Müller-Landau war sich dessen bewusst, dass die von ihm entworfenen Glasfenster in einem mittelalterlichen Sakralbau wirken mussten, der für Feierstunden und Musik-Veranstaltungen genutzt wurde. Mit seiner Grundkonzeption nahm er aber auch die frühere Nutzung als Aussegnungshalle auf. „Leben und Tod verklärt durch die Kunst“- das war für ihn der Kern des Werkes. Er entschied sich für eine figürliche Bildsprache und eine traditionelle Farbigkeit, die dem Charakter des gotischen Baues entsprach.

Das Gebäude war – auch unter diesem Namen – die älteste evangelische Kirche in Speyer. Sie wurde in den Jahren 1515/1516 errichtet.

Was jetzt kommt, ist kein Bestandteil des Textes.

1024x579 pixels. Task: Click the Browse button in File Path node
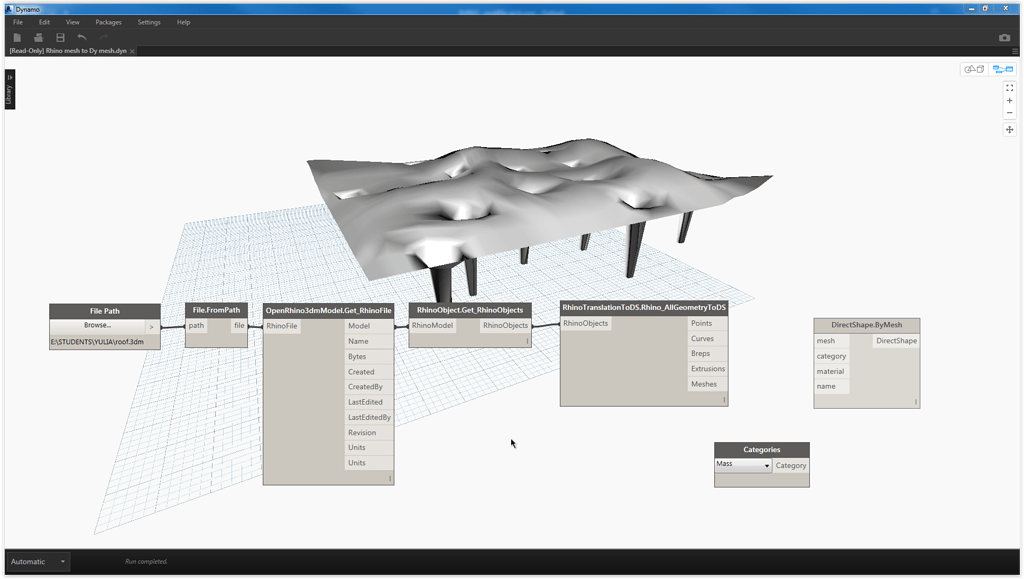[x=96, y=326]
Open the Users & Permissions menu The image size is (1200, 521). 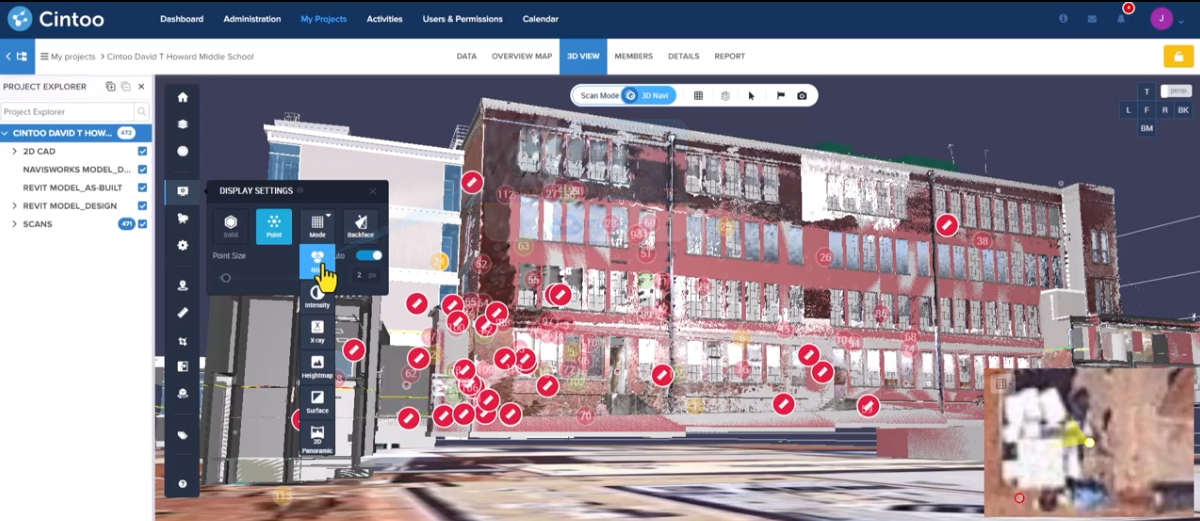tap(462, 19)
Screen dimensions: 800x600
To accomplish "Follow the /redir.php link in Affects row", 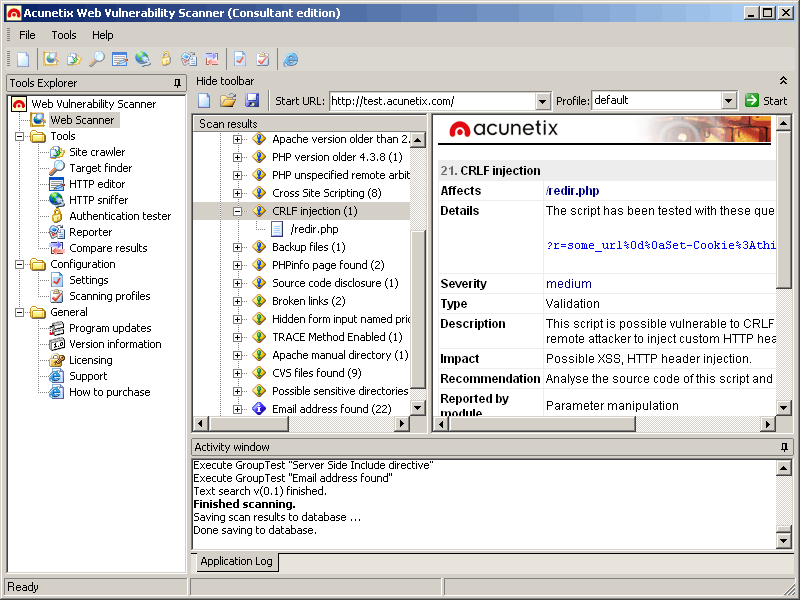I will pos(572,191).
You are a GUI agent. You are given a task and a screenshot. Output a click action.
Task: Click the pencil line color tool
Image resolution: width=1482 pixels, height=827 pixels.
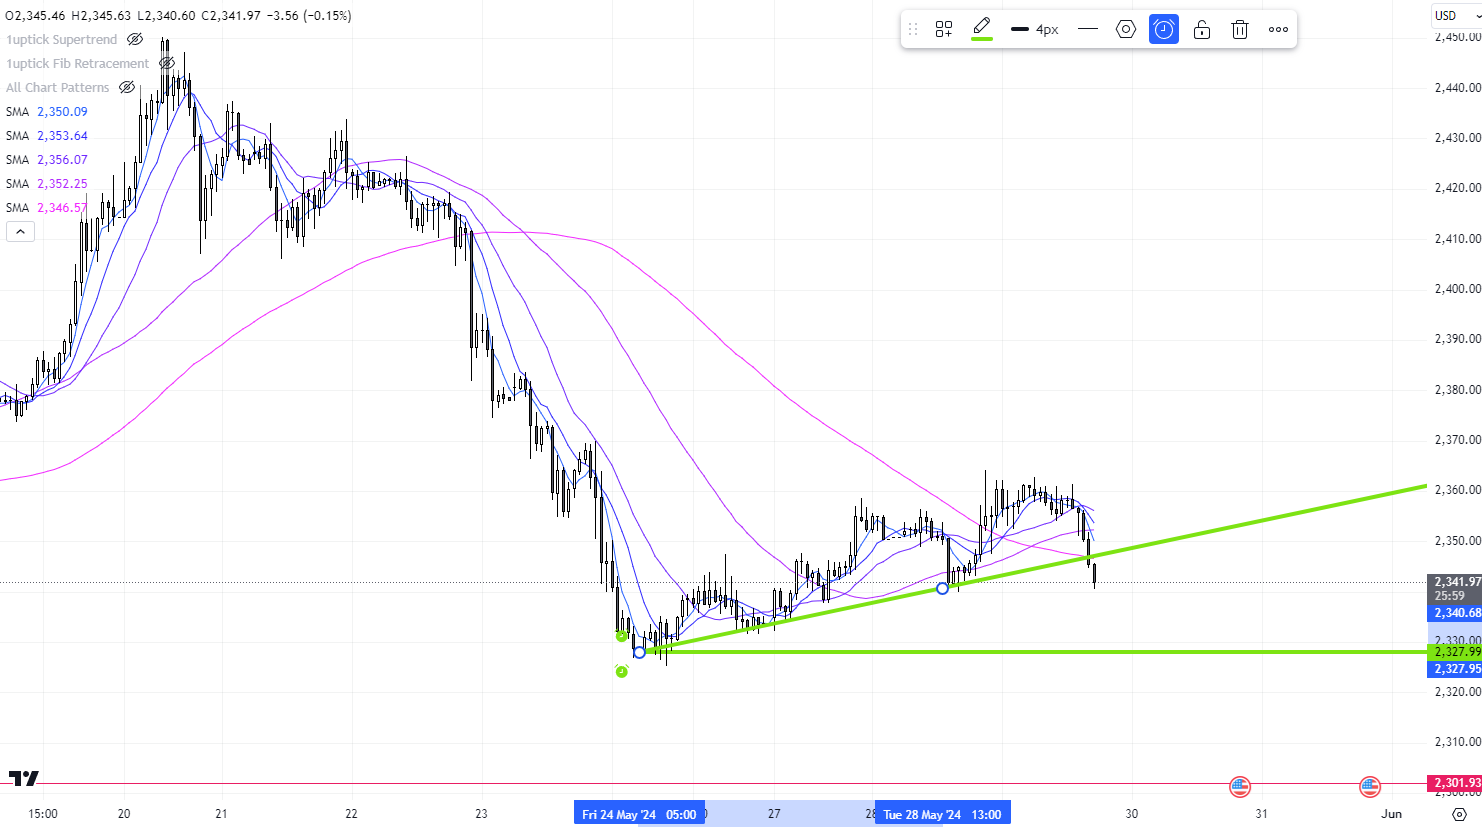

Zentral hat er das „Verklärungsfenster“ positioniert – egal ob ein Betrachter die Fenster von links nach rechts oder umgekehrt anschaut, es ist der Höhepunkt aus Sicht der Künstlers. Ganz links zeigt er den „Künder des Todes“. Dann folgt die „Klage des Orpheus“. Rechts vom „Verklärungsfenster“, das die Christusgestalt als Herr der Geschichte zeigen will, stellt er den „Erlöser“ dar. Im äußerst rechten Fenster nimmt er mittelalterliche Motive vom „Engelskonzert“ auf er nennt es das „Fenster der Lebensfreude“. Es durchaus eine Referenz an die Bauzeit der Kapelle.

Heutige Nutzung

Die Kapelle liegt im heutigen Adenauerpark. Das Standesamt bietet sie als Rahmen für standesamtliche Trauungen an, was auf reges Interesse stößt. Gleichzeitig finden nach wie vor dort Kammermusik-Konzerte und festliche Veranstaltungen statt. Eingebettet ist die Kapelle in die denkmalgeschützen Reste des ehemaligen Speyrer Friedhofs. Nur einige Meter weiter befindet sich – heute als einziges – das Grab von Altbundeskanzper Kohl.